-- Dataset follows --

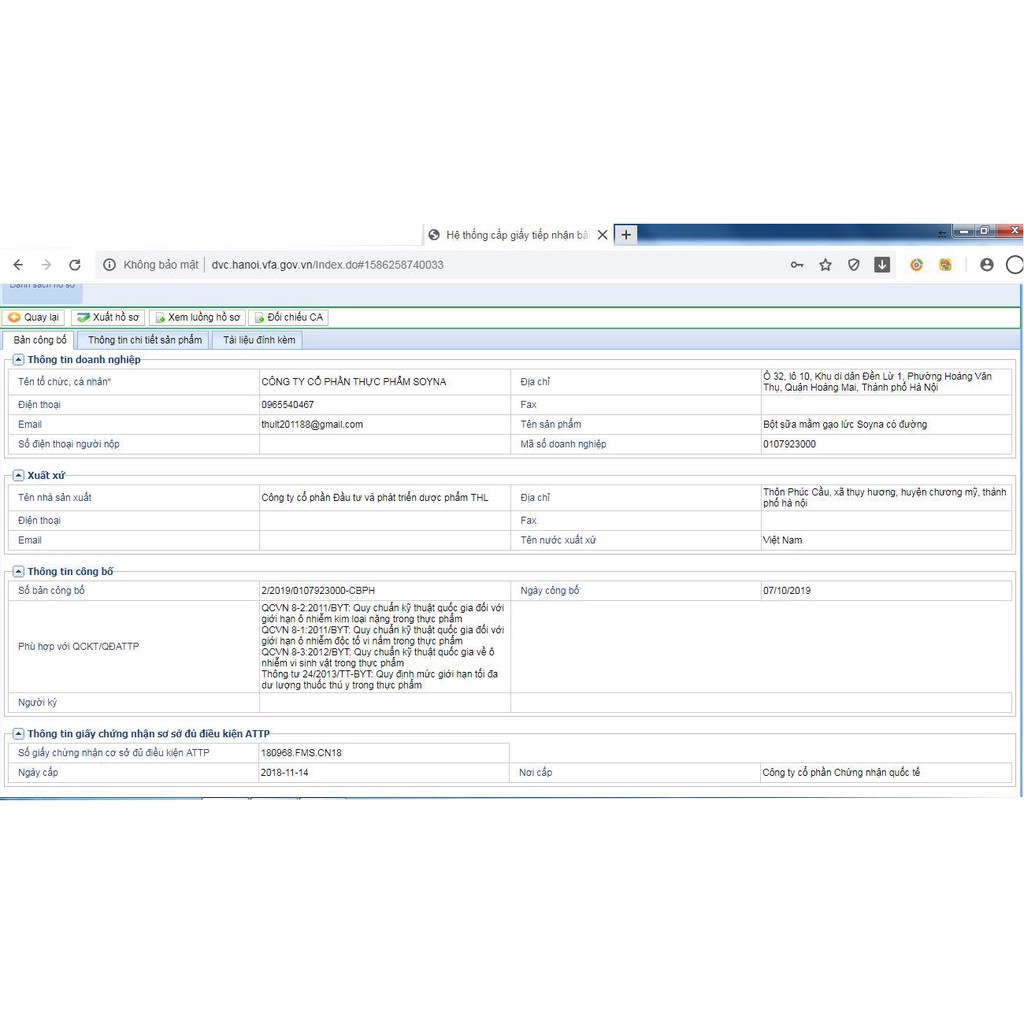This screenshot has height=1024, width=1024.
Task: Open the browser profile account icon
Action: pyautogui.click(x=987, y=265)
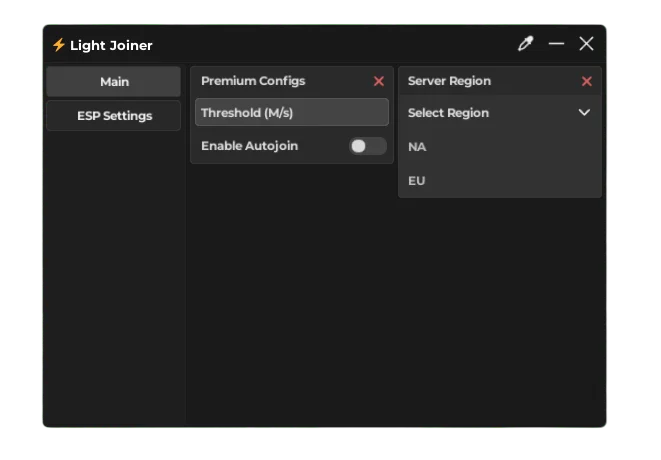
Task: Switch to the Main tab
Action: (x=114, y=82)
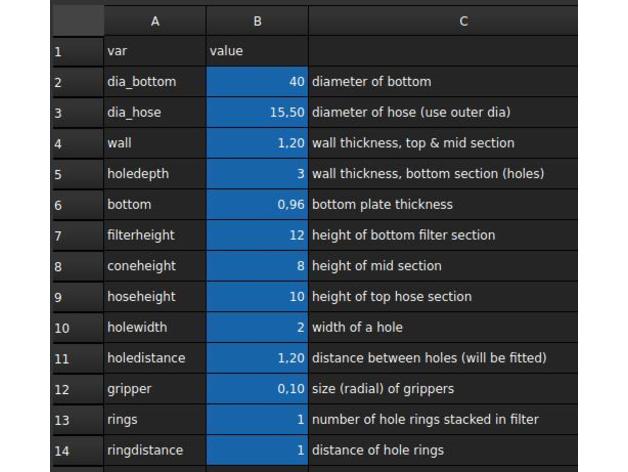
Task: Click 'number of hole rings' description
Action: click(442, 420)
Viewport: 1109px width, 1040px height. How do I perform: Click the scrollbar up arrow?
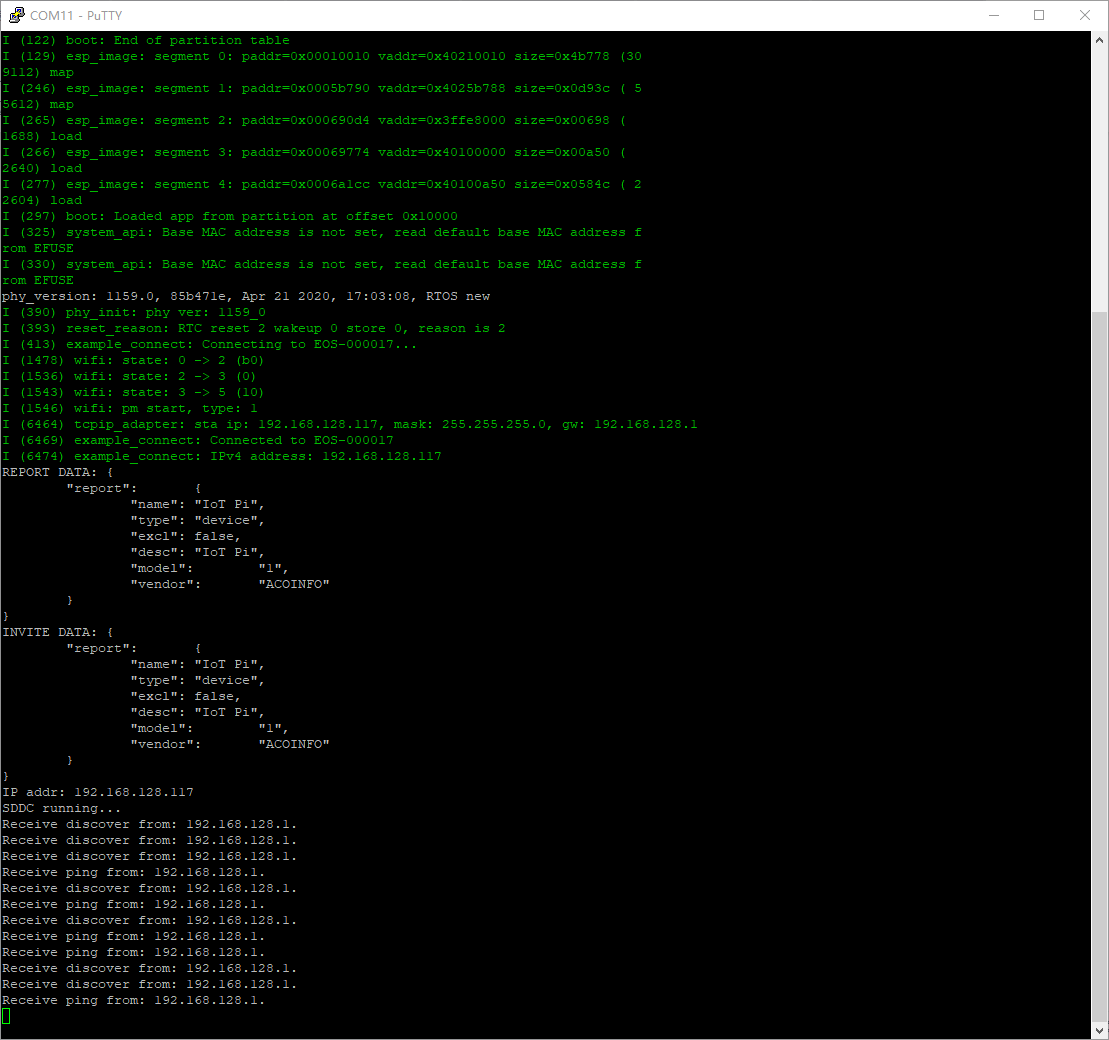[x=1099, y=40]
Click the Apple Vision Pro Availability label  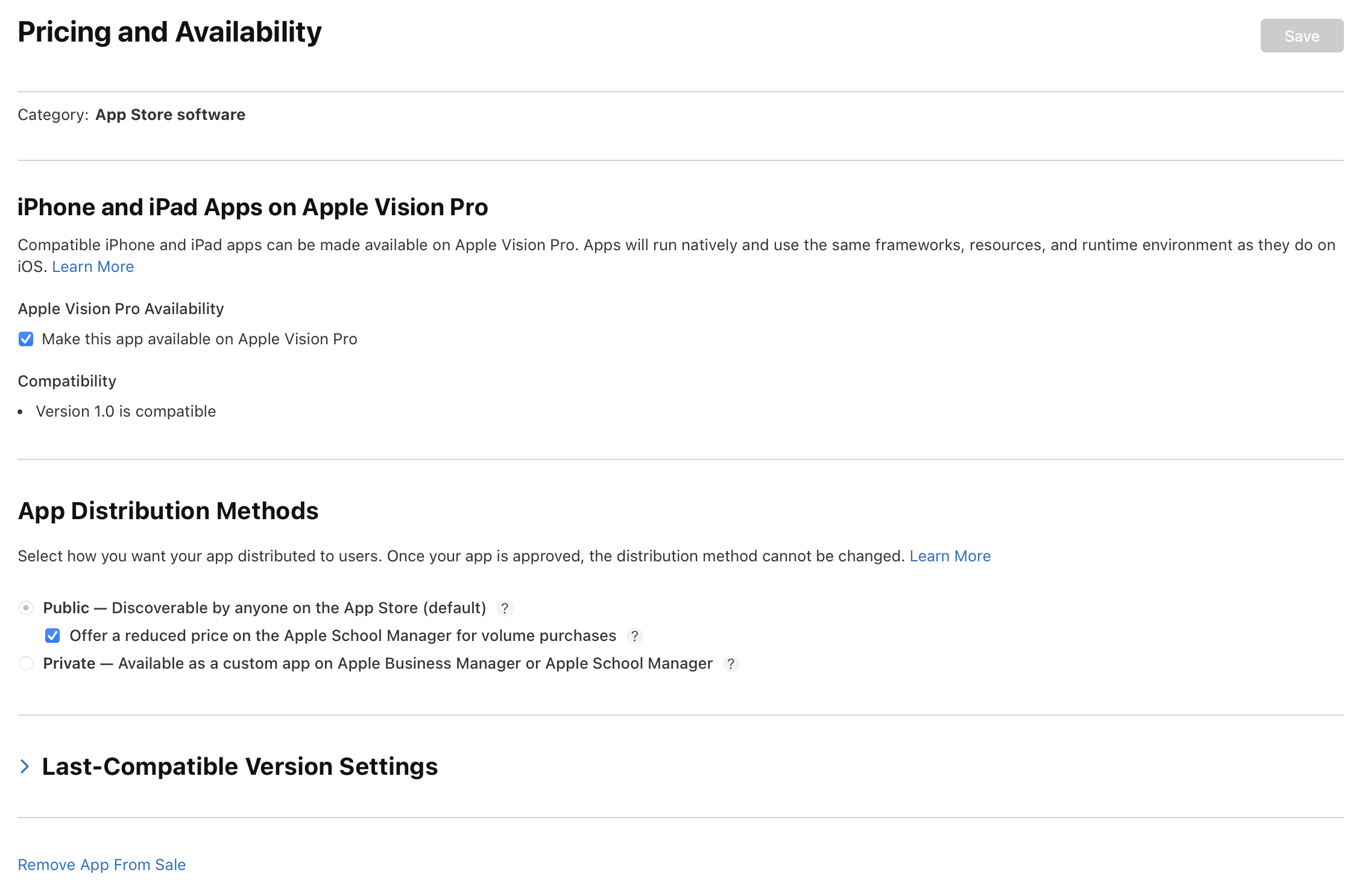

-- Dataset concluded --

Prompt: Output each line of the listing above, word for word, from the one holding "Viewport: 1109px width, 1040px" through the last line, both included; omit the pictures.

Expected output:
Viewport: 1109px width, 1040px height. How do I perform: Click the scrollbar up arrow?
[x=1099, y=40]
Click the Apple Vision Pro Availability label  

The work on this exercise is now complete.